Son olarak döviz kuru ile ilgili görüşlerini belirten Gümüşkaya, “Türkiye’de lüzumsuz artan TL maliyetleri ve baskı altında tutulan döviz kuru var. Burada döviz kuru artışı derken de insanlar bunu da anlamıyor. Sanki böyle yükselsin, döviz kuru patlasın gibi algılanıyor ama öyle değil. Sizin ülkenizde var olan enflasyonu karşılayacak düzeyde döviz kurunu artırmak zorundasınız. Bunun altındaki ve üstündeki bütün değişimler zarar verir. Bu durum ülke içinde ihracata yönelik üretimlerimizi baltalıyor. Dışarıdaki mallar bize göre ucuzluyor. Dolayısıyla insanlar içeride üretme yerine dışarıdan ithal ediyor. Mesela geçen yıl hazır giyim ithalatı 4,5 milyar Dolara çıktı. Çünkü daha ucuz. Sen döviz kurunu doğru konumlandırmadığın için dışarıdaki mal daha ucuza geliyor. İnşallah o acı patlama noktasına gelmeden, ciddi tedbirler alınır” diyerek, sözlerini noktalıyor.

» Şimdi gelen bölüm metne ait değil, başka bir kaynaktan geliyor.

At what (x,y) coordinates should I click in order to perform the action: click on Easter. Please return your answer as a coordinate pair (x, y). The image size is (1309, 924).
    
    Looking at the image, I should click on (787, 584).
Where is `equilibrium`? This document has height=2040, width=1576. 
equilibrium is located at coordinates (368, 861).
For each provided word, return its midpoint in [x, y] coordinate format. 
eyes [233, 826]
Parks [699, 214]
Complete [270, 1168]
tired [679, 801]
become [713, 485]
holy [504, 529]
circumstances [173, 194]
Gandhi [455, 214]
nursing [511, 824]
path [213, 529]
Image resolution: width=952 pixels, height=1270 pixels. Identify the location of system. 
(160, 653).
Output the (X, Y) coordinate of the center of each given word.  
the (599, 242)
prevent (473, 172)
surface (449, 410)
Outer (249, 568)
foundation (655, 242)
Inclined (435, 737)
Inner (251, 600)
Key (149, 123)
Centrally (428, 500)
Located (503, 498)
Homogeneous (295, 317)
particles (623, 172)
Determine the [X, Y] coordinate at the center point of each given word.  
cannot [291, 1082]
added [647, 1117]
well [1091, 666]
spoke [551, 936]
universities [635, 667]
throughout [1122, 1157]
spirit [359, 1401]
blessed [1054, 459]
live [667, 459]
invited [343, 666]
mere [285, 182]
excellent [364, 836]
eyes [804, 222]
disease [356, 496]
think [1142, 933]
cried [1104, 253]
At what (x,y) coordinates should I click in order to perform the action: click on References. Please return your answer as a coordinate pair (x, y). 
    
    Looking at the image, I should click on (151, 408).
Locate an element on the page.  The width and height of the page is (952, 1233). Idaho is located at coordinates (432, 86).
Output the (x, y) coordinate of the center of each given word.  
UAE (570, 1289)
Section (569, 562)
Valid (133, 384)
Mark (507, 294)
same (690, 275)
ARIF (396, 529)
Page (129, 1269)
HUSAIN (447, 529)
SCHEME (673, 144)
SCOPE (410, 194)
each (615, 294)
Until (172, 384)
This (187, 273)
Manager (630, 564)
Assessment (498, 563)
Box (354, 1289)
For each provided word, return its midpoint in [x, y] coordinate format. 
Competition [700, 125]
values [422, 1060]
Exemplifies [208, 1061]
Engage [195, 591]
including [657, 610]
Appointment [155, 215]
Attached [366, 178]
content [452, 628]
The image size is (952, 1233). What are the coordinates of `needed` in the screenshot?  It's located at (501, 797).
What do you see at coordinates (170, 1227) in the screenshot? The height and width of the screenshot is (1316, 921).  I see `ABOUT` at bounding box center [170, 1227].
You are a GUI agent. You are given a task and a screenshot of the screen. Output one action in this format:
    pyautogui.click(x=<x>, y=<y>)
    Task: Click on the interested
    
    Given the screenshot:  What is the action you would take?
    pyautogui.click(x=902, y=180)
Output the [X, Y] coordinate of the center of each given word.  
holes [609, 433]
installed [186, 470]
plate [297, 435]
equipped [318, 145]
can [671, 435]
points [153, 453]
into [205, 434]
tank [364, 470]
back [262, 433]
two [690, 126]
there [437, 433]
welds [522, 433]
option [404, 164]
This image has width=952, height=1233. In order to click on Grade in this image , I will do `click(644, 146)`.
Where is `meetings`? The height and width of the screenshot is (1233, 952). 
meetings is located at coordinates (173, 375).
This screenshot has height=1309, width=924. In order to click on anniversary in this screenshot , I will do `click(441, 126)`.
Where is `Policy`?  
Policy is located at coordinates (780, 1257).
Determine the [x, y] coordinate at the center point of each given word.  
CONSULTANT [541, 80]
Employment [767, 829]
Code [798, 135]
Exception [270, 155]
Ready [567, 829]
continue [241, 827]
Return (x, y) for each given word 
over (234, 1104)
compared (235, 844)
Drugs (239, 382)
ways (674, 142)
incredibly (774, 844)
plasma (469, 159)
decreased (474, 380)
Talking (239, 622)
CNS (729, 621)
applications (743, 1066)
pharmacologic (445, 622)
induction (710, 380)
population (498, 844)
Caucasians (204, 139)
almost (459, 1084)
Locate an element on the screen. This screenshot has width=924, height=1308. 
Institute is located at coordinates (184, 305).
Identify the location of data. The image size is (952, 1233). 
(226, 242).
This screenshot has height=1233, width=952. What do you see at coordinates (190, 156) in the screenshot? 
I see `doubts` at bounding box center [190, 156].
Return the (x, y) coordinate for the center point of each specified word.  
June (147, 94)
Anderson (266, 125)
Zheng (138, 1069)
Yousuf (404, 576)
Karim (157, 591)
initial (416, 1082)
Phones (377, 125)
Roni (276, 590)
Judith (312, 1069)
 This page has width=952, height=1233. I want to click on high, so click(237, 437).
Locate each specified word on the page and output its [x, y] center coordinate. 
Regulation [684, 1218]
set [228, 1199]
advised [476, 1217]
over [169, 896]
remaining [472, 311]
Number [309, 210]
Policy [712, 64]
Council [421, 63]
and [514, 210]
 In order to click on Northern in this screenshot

Görüldüğü üzere Türkiye için katma değer olarak büyük bir öneme sahip olan hazır giyim ve tekstilin kıymetini bilmeli, sektörü geri planda bırakmak, sektörden çıkmak gibi söylemlerin aksine doğru teşvikler ve doğru planlamalar ile sektörü dünyanın zirvesine çıkarmak için çalışmalar yapılmalı.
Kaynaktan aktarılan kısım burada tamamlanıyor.